_GIVEN TEXT_
---

LJ: Yes. I make scalpel cut pictures, and I paint. The majority of MAP 71 artwork in the past were paintings, but the Blood Fruit vibe and sound needed my bolder scalpel cut art style. I'm not a digital artist. Even though electronically made music is an aspect of MAP 71, physically made sound (voice and drums) is the essence of us. So it follows that the art should be a physically made process too
LH: Andy as far as the instrumentation, are there set methods of how you approach your music or is it more of a anything goes (or all things are possible) philosophy? Also, do you keep a limited array of instruments for use with this band or do you use whatever you feel each song calls for?
AP: It’s very much an anything goes approach. In years gone by I’ve made a lot of completely freely improvised music, as well as playing in much more straight-ahead rock/pop bands with traditional song structures. I’ve also made stuff completely out of samples and loops without any live instrumentation, so I basically have a foot in a few different musical camps, and I draw on all of this for MAP 71. And I’m not a purist or perfectionist, some performances are completely live and others have been chopped up and edited to hell and back, the question at the end of the day is whether it sounds exciting or not.
Generally I feel that the most inspirational music for me, be it post punk or free jazz or dance music or whatever, comes out of scenes early on before a style becomes too codified.
I tend to stick to a 4-piece drum kit with hi-hats and a couple of cymbals because it’s what I’m comfortable with, and my limited range of synths is more down to lack of space than anything else. But I’m definitely up for bringing in more instruments as and when. Sometimes it’s just circumstances, for example ‘Corndolly Crosshatch’ has got various hand drums on it simply because someone left them in the studio and they just sounded so nice I wanted to use them for something! The music on ‘Urchin Stomp’ from ‘Sado Technical Exercise’ came about when Lisa found an iron candelabra in the street that had a really cool percussive sound, so we built a piece around that.

---

_REQUIREMENT 1_
List the kinds of music that Andy names as the source of the most inspirational music for him in the MAP 71 interview.
_REQUIREMENT 2_
Summarize the MAP 71 interview in two sentences.
_REQUIREMENT 3_
Pick up the MAP 71 interview from where it stops.
The material that comes after this text was taken from a separate source.

[Stored items from a collection]
---

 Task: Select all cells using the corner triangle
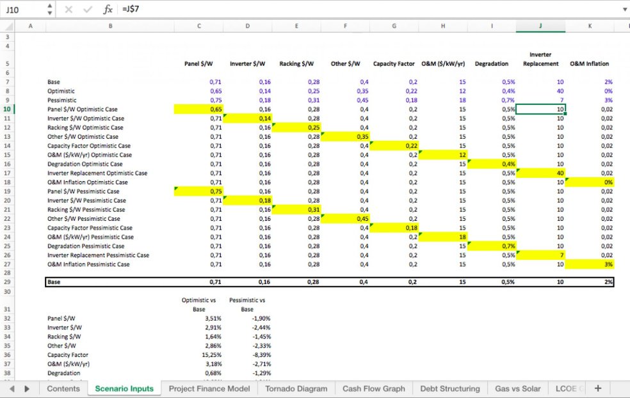6,26
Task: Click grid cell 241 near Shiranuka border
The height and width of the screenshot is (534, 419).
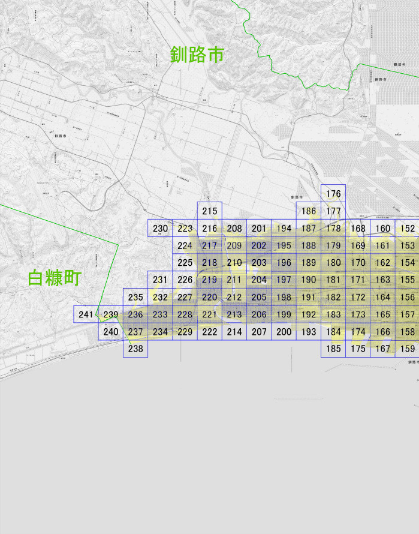Action: click(x=86, y=314)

---

_RESPONSE 1_
Post punk, free jazz and dance music.

_RESPONSE 2_
LJ explains that the Blood Fruit art uses bold scalpel cut pictures rather than paintings, because MAP 71's sound is physically made and so its art should be too. Andy describes an anything-goes approach that draws on free improvisation, rock/pop bands and sample-based work, with a small drum kit and a few synths, plus whatever sounds circumstances bring, such as hand drums left in the studio and an iron candelabra found in the street.

_RESPONSE 3_
LH: I noticed you use guests on select songs across your releases. Since between the two of you, you cover all the basics, how does it get decided when a guest should be called in for a certain part? Do you hear something specific that you feel that particular tune is lacking?
AP: I think it’s just another way of varying things up rather than us getting stuck on how to complete a piece, it’s like one of us will have a brainwave of ‘oh, so and so would sound good on here!’, and if the other agrees we’ll give it a go.
LJ: Brighton has such a close-knit community of musicians, if we imagine a certain instrument in one of our tunes it's a lot easier to call in a mate who plays that instrument than try and replicate it digitally, or be clinical and use something from a sound library. I think a bit of cross pollination is healthy, and having another musician's energy and personality in the studio with us is good. We only ever ask people who've seen us live and know our recordings though. Dan Cox did a great job when I asked him to "sing the ancient earth" for 'Mandrake Sutra'. There's quite a backstory to MAP 71, it's important that our guests 'get' it.
LH: Jayne I appreciate the fact that you still work in a hands on and hand made art form. This seems rare today. I also want to thank you both for being willing to talk about your music and methods, and spending time with me to allow more of the world to know insights about yourselves, and especially MAP 71.